Les idéologies du passé faisaient sens et permettaient de se pro-jeter dans un autre monde, dans un idéal plus grand que soi (paradis, patrie, communisme). Avant le XXe, il était incongru de parler de soi. Le moi était haïssable comme disait Pascal. Le collectif primait sur l'individuel.
Maintenant, on ne peut plus se projeter au-delà de sa vie terrestre. Accomplissement de soi à l'aune de cette vie terrestre.
Société hypermoderne = société de l'excès, dans le toujours-plus. Une modernité en démesure. Hypercapitalisme, hyperpuissance, hypermarché, hyperindividualisme, etc.
Société de l' « hyper » qui génère ses pathologies notamment la perversion (toute-puissance du moi), la dépression (mauvaise image de soi), l'addiction.
- Hypermodernité : un nouveau rapport au temps et à l'espace.
Avec l'avènement de la virtualité, nous avons eu accès à une nouvelle représentation du temps et de l'espace, celui de l'ici et du maintenant, du tout tout-de-suite.
- Sociétés primitives/premières étaient tournées vers le passé (respect des ancêtres, des traditions).
- Sociétés modernes étaient tournées vers le futur (idéal du progrès, du sens de l'Histoire).
- Sociétés hypermodernes ou ultramodernes sont rivées au présent, mieux à l'instant.
Présentéisme, instantanéisme, c'est-à-dire l'instant du clic, du déclencheur et de la publication immédiate sur les réseaux sociaux => société de l'urgence, de l'impatience, de la précipitation. Nous ne supportons plus l'attente, ni la patience.
Le portrait (en peinture) était une image pour l'éternité.
La photographie nous disait « cela a été » : prendre la photo, la faire développer, tout cela prenait du temps. Photo-témoignage, photo-récit, photo-roman.
Selfie nous dit : « cela est » : image en situation. « Instantanéité » de l'instant. Le selfie fait signe plutôt que sens. Photo-représentation, photo-monstration de soi, photo-écran comme on parle de souvenir-écran.
Nouveau rapport au temps avec les nouvelles technologies : instantanéité, obligation de l'immédiateté et la logique de l'urgence. Volonté d'intensification de l'existence. Course effrénée au bonheur, à la réussite => « immédiateté connectique » (Elsa Godart).
Le selfie change aussi notre rapport à l'espace = l'homme n'a plus d'intériorité, de profondeur. Il n'est plus qu'extériorité, que surface (= celle de l'écran du portable).
- Hypermodernité : un nouveau rapport au langage et à la réalité.
La raison, la réflexion (logos) sont en retrait. L'écran a remplacé le livre. L'image a remplacé le discours.

§ **CONTENU DES DONNÉES**
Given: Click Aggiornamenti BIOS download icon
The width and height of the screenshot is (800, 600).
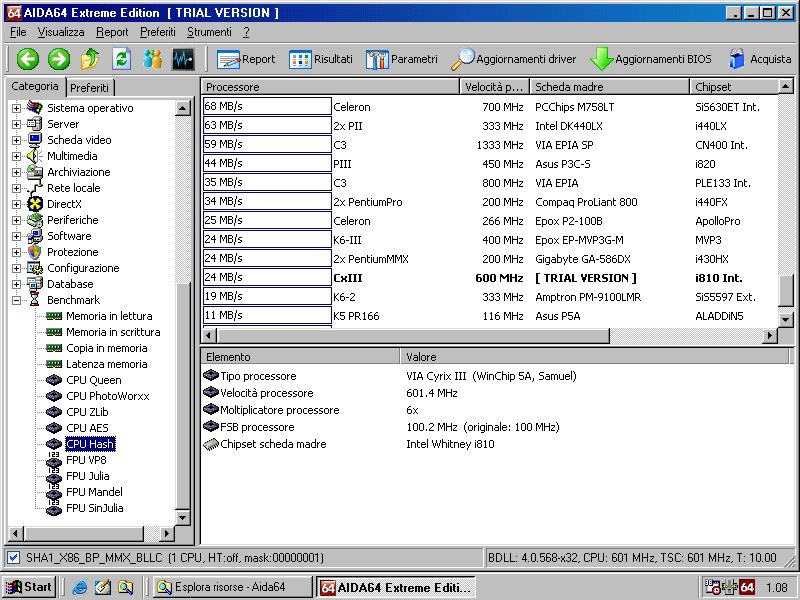Looking at the screenshot, I should coord(651,59).
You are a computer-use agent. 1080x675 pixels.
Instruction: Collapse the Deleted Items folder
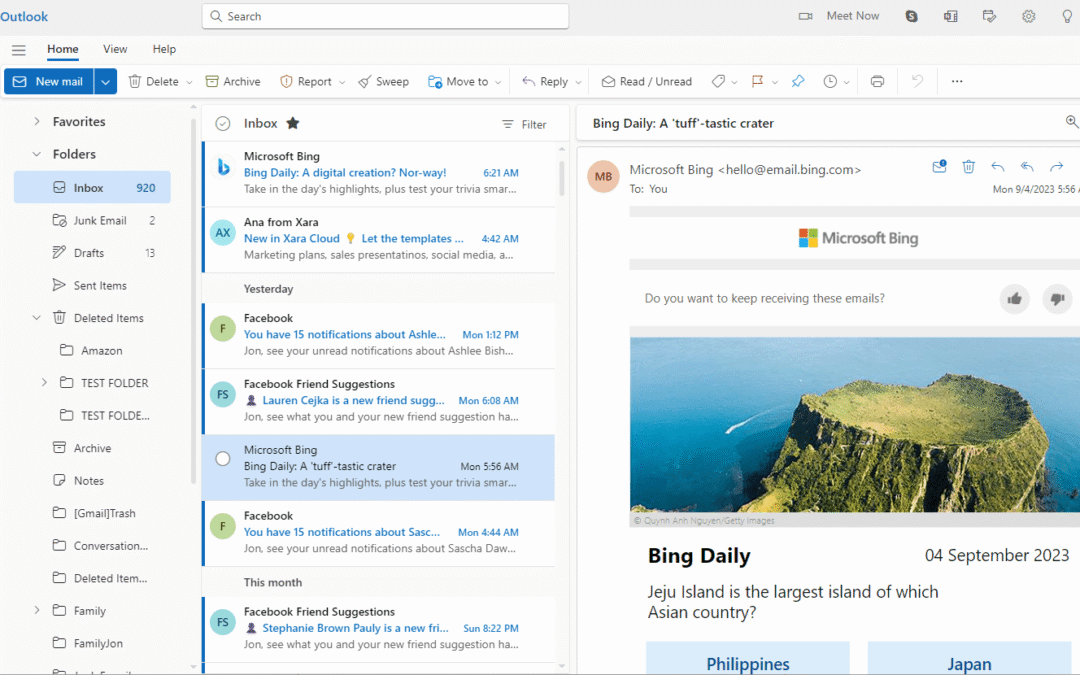pyautogui.click(x=37, y=317)
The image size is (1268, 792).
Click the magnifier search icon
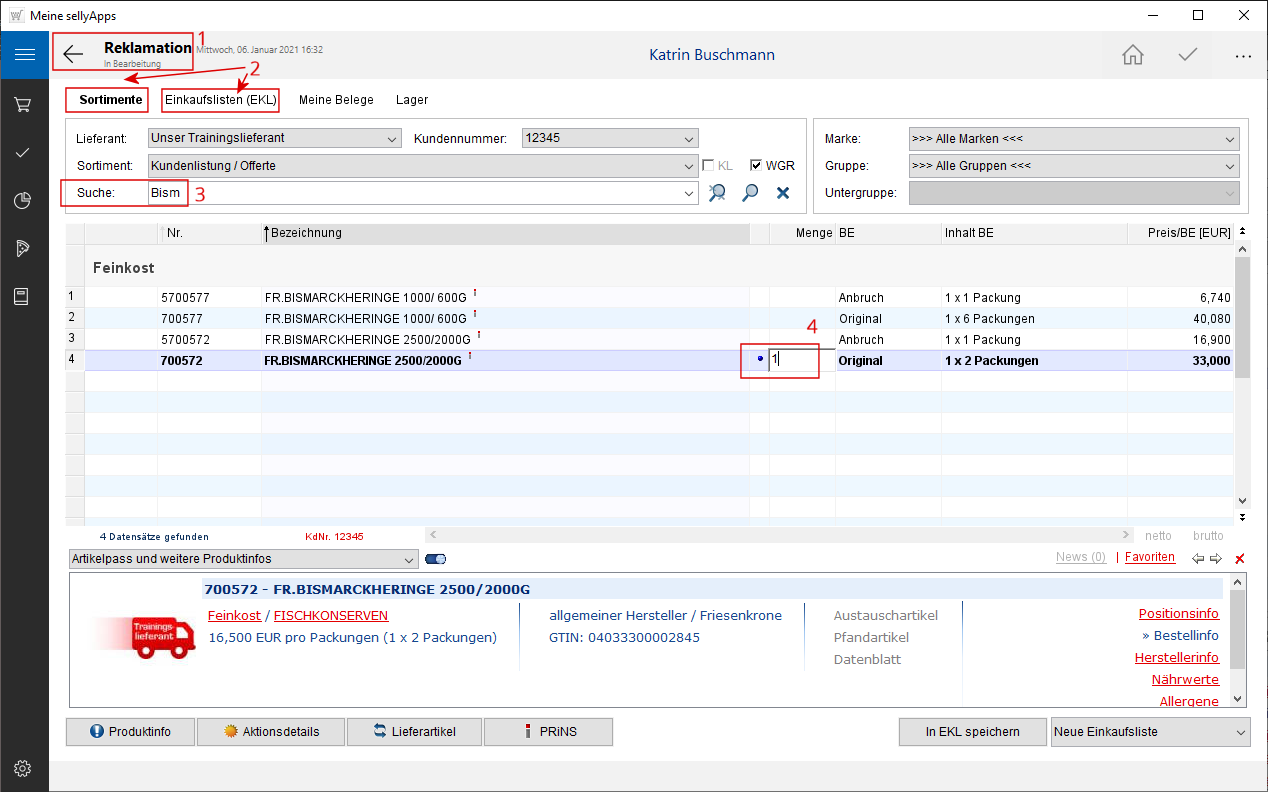(x=750, y=193)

§ **CE QUI EST DEMANDÉ**
Recopiez à l'identique le passage du texte sur l'hypermodernité qui commence par « - Sociétés hypermodernes » et se poursuit jusqu'à « ni la patience. ». Les lignes reproduites plus haut forment un matériau indépendant du texte sur l'hypermodernité.

§ **RÉPONSE RÉDIGÉE**
- Sociétés hypermodernes ou ultramodernes sont rivées au présent, mieux à l'instant.
Présentéisme, instantanéisme, c'est-à-dire l'instant du clic, du déclencheur et de la publication immédiate sur les réseaux sociaux => société de l'urgence, de l'impatience, de la précipitation. Nous ne supportons plus l'attente, ni la patience.